— start —
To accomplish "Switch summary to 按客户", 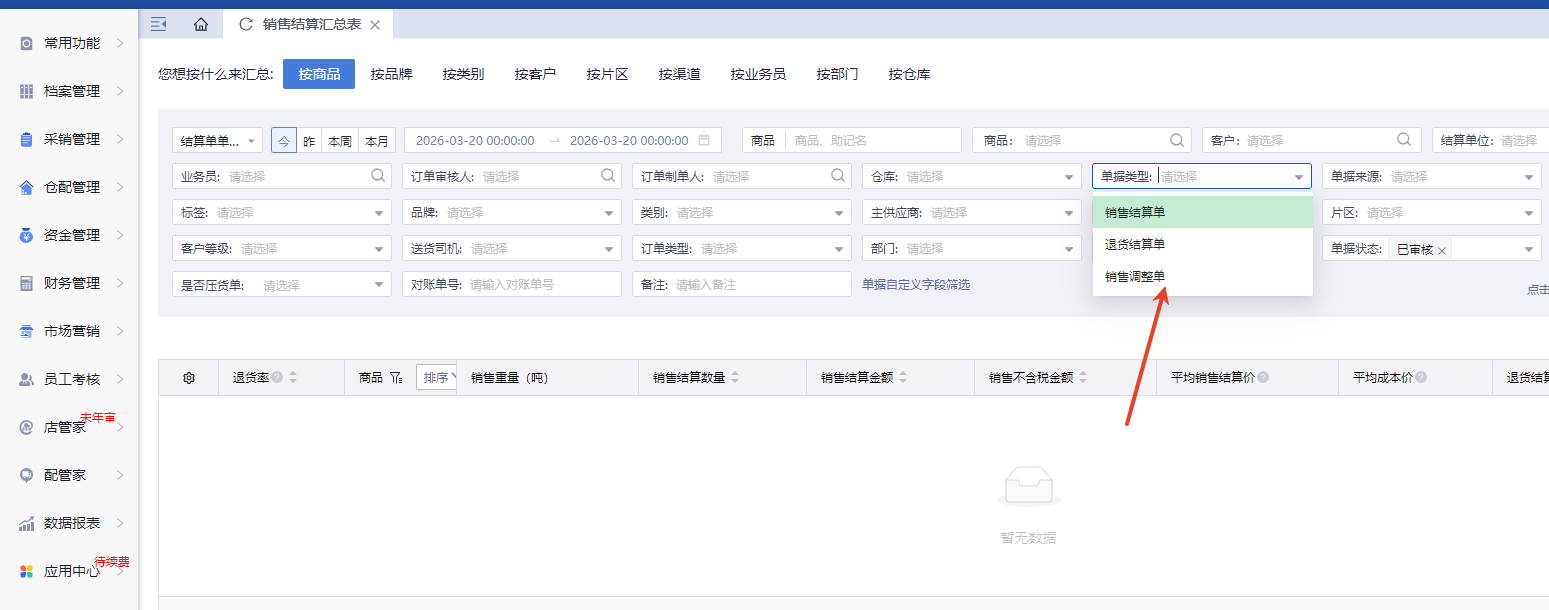I will [535, 74].
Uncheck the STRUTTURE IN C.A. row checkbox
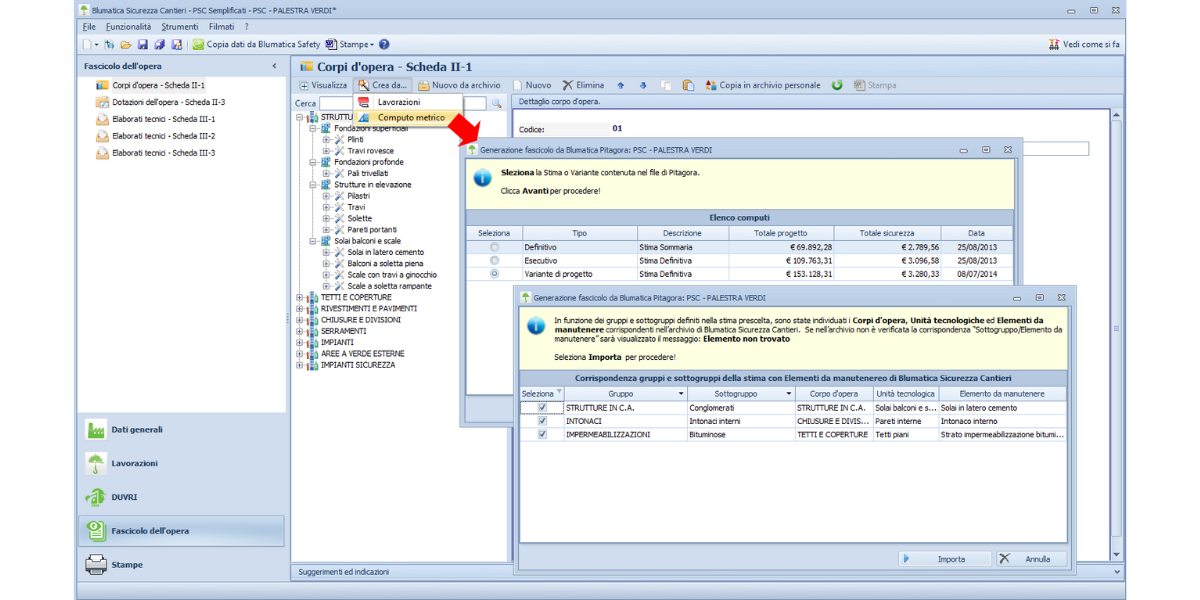 [543, 408]
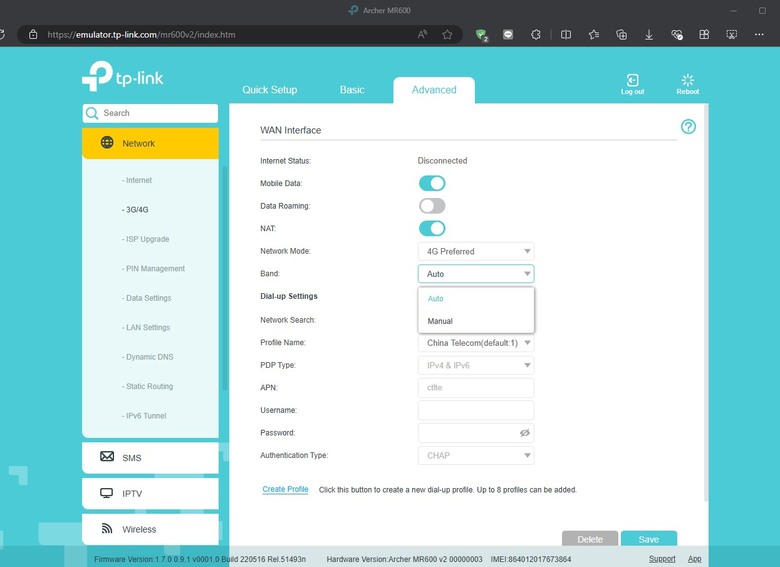Screen dimensions: 780x567
Task: Click the bookmark star in address bar
Action: (x=447, y=34)
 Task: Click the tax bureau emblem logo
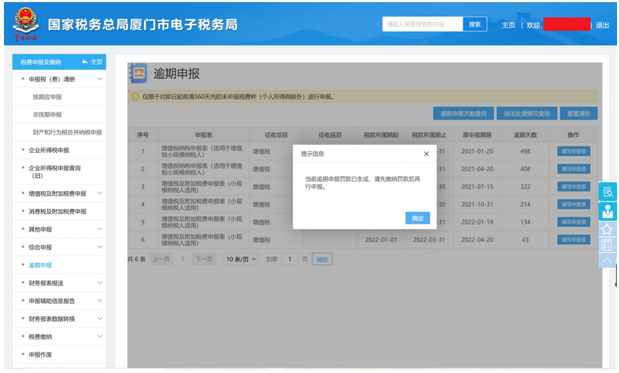pyautogui.click(x=26, y=24)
— end —
- TASK BRIEF
Repeat the lines of the records from the line with "Uncheck the STRUTTURE IN C.A. row checkbox" through the end of the records, swapping "emblem" for "crest" and changing nothing else. Leave the pictures out.

- RESPONSE TO THE EXERCISE
Uncheck the STRUTTURE IN C.A. row checkbox
 [543, 408]
Screen dimensions: 780x567
Task: Click the bookmark star in address bar
Action: (x=447, y=34)
 Task: Click the tax bureau crest logo
pyautogui.click(x=26, y=24)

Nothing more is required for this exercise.